New law regulates use of personal data
In order to increase transparency and strengthen the protection of personal data, Brazil partially sanctioned a new legal framework for data protection on Tuesday (14 August). Under the new legislation, which comes into force in 18 months, private companies and public bodies will be prevented from using or collecting personal data without consent, including on digital media.
Approved in July in the Brazilian Senate, the General Personal Data Protection Law (LGPD in the Brazilian acronym) guarantees greater legal certainty to companies and consumers and greater transparency in the collection and treatment of data in both face-to-face and online contexts.
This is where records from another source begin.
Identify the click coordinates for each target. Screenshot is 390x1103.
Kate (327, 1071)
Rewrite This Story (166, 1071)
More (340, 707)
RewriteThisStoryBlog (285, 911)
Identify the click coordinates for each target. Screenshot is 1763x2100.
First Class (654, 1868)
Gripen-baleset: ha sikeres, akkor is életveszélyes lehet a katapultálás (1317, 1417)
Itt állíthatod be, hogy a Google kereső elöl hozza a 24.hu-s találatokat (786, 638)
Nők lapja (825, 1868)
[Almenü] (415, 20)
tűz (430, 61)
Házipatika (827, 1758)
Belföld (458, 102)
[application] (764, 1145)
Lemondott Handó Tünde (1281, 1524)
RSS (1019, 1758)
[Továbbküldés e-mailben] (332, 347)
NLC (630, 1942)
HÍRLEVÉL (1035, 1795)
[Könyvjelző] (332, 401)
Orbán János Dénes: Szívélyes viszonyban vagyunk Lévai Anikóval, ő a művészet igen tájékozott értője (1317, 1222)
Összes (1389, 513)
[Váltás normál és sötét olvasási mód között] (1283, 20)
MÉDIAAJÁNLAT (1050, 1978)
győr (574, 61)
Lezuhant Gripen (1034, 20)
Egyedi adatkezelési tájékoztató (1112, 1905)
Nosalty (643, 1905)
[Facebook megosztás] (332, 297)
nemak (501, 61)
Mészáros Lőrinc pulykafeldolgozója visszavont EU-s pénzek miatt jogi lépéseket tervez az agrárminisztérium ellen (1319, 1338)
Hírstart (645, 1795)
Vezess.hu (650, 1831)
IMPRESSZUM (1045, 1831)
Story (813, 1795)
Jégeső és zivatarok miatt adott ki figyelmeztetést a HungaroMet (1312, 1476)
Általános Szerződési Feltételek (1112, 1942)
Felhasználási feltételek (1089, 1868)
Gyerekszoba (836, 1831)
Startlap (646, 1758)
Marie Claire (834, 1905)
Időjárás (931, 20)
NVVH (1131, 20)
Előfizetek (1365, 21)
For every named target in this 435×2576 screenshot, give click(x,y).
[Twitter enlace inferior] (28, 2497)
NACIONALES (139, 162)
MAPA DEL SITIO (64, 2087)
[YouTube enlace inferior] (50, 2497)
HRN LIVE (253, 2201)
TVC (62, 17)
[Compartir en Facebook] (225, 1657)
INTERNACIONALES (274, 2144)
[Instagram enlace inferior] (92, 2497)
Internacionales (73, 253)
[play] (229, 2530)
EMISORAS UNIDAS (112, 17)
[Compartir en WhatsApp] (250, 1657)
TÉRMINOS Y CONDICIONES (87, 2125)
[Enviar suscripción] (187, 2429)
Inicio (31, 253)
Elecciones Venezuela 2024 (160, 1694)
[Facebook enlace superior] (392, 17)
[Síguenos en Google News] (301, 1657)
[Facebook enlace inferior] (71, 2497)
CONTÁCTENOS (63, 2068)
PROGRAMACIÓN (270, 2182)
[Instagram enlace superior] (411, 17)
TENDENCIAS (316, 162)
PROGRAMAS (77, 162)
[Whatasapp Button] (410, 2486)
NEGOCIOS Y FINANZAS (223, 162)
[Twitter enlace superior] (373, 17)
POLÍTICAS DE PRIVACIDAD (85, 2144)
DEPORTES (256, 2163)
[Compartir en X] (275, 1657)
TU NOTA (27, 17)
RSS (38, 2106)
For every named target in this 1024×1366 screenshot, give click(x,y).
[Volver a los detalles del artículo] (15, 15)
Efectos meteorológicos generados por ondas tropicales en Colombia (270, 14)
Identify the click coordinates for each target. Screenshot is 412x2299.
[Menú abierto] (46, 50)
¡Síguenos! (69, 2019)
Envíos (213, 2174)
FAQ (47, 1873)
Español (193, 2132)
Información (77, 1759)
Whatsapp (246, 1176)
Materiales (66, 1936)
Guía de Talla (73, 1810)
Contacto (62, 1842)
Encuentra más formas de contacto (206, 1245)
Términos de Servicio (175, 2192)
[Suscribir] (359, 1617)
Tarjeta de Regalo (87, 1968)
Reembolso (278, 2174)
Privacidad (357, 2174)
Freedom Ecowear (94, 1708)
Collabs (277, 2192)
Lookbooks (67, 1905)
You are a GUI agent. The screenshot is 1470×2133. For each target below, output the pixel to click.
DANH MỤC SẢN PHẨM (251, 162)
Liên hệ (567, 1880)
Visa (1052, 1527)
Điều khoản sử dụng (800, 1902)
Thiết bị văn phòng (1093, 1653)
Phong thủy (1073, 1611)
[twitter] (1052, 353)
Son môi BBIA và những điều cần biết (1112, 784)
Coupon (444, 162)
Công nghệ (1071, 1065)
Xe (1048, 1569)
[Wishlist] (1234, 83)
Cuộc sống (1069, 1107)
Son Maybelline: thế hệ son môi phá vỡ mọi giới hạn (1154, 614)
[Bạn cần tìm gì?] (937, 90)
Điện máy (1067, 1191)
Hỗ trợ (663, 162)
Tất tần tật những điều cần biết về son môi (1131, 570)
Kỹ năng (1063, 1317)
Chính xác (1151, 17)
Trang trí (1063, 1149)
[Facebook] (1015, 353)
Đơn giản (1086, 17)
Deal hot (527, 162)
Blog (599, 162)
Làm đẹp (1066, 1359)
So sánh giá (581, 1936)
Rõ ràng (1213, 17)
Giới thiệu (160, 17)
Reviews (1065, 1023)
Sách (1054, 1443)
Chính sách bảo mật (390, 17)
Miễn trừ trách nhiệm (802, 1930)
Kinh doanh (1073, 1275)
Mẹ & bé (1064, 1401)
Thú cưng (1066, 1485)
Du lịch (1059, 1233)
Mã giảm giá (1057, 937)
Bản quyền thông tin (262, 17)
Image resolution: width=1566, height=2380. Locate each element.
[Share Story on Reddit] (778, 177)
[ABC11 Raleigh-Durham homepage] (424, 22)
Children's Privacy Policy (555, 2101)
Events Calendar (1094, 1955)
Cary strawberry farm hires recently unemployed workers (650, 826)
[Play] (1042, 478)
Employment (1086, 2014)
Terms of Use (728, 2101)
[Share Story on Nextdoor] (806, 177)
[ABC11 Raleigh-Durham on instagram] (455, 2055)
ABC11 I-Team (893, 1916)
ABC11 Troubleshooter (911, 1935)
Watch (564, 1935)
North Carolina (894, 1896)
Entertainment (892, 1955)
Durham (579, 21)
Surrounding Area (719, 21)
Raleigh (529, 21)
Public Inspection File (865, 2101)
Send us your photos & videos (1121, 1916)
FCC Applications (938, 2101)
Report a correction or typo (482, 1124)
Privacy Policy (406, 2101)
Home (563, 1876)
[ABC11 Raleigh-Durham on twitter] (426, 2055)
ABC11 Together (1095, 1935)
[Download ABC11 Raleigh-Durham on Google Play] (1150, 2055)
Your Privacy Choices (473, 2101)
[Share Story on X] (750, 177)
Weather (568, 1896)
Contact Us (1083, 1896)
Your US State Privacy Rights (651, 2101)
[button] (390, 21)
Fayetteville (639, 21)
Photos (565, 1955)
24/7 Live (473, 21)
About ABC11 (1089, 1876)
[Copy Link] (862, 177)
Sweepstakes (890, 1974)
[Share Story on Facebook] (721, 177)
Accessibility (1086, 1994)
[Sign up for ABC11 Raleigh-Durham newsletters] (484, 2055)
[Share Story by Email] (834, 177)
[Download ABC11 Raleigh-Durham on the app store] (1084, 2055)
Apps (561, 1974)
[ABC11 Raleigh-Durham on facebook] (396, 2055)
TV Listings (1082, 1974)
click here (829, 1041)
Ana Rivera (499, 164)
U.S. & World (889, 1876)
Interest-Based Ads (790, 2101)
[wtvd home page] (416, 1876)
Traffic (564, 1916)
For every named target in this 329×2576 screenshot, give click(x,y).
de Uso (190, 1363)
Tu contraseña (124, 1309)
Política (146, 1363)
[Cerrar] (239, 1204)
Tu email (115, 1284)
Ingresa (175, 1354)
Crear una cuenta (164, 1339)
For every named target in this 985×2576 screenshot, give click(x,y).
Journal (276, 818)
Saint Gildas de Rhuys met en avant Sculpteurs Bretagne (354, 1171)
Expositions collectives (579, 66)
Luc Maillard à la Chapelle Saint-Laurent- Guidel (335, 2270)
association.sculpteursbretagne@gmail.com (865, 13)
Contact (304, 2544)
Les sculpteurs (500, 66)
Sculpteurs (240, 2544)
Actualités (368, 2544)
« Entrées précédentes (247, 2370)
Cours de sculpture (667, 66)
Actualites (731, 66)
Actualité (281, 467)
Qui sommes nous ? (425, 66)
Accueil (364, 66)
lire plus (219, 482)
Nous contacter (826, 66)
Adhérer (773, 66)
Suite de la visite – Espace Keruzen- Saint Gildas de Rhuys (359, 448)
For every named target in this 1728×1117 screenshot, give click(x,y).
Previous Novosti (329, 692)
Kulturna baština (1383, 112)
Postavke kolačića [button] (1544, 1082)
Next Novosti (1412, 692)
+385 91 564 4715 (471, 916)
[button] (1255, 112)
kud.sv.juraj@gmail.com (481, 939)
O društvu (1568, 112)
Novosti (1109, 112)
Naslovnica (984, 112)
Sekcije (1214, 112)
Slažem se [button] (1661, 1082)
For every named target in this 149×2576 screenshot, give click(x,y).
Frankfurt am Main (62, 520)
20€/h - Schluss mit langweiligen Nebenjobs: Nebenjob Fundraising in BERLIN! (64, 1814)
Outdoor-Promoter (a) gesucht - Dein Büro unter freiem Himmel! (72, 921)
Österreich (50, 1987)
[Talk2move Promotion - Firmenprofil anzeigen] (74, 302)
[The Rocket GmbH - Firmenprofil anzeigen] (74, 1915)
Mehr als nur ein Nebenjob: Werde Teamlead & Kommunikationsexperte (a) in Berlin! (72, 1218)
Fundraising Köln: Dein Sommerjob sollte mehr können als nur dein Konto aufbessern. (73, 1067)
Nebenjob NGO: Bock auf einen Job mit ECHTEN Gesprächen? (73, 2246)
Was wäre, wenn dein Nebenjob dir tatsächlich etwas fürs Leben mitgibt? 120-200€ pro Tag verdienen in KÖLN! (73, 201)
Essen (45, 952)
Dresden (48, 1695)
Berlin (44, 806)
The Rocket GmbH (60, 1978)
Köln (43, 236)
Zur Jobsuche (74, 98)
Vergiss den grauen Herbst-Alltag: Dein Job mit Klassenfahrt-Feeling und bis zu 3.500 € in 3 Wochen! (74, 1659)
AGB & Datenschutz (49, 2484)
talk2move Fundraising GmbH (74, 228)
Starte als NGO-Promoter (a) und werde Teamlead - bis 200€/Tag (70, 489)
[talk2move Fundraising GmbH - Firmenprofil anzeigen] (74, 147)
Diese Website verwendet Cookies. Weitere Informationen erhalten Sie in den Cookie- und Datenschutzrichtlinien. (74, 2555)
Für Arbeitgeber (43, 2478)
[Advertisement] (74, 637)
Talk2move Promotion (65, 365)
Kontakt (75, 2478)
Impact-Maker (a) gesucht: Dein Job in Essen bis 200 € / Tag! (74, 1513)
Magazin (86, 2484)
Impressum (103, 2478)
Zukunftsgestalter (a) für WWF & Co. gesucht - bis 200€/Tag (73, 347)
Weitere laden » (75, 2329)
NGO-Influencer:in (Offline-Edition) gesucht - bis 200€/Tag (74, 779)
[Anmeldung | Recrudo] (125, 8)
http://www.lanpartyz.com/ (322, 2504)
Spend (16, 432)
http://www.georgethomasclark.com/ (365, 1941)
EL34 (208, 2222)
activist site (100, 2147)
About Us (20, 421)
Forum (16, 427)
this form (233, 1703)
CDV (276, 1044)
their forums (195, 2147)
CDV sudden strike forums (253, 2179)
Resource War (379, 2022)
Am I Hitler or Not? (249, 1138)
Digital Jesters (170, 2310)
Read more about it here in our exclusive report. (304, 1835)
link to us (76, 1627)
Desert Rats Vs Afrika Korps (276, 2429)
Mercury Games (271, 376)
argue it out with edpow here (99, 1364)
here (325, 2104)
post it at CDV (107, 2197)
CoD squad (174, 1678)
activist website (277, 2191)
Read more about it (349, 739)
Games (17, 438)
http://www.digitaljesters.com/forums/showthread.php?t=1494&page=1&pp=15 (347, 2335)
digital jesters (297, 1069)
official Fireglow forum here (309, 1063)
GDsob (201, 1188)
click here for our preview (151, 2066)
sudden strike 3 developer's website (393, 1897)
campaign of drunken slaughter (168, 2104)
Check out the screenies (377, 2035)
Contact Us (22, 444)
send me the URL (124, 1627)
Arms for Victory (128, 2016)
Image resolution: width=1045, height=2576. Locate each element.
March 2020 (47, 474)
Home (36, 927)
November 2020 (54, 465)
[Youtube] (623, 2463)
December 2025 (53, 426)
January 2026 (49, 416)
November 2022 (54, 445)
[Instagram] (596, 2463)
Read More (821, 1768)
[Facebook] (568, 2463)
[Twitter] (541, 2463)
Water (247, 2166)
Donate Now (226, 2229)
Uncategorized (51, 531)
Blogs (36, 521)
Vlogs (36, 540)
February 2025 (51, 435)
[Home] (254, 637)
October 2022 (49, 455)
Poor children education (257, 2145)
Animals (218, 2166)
The law provides for some exceptions to the use of this data, such as for journalistic, artistic, academic, public security and national defence purposes.
According to the Minister of Science, Technology, Innovation and Communications, Gilberto Kassab, the new legislation is fundamental to provide greater legal and commercial security to consumers, companies and government agencies.
“It is fundamental for more and more people and entrepreneurs to have security in their relationships," he told reporters, concluding that "the greatest goal is that this legacy will contribute to the development of the country".
Lawyer Gisele Truzzi, a specialist in digital law and founder of Truzzi Advogados, points out that new legislation is an important step to regulate all economic sectors, which previously occurred on a sector-by-sector basis. "These laws that dealt with privacy issues still functioned as sparse norms that had the function of regulating specific market sectors," she explained in an interview with Planalto. "This brings a standardisation that sets the rules and limits for both public and private institutions."
In addition to raising the standards of corporate transparency, the law should also strengthen trade relations in domestic and foreign markets. "It brings Brazil up to speed with countries that already have data protection legislation. [...] It bridges a gap we had in our country that left us at a disadvantage in this area and even created economic obstacles," she summarised.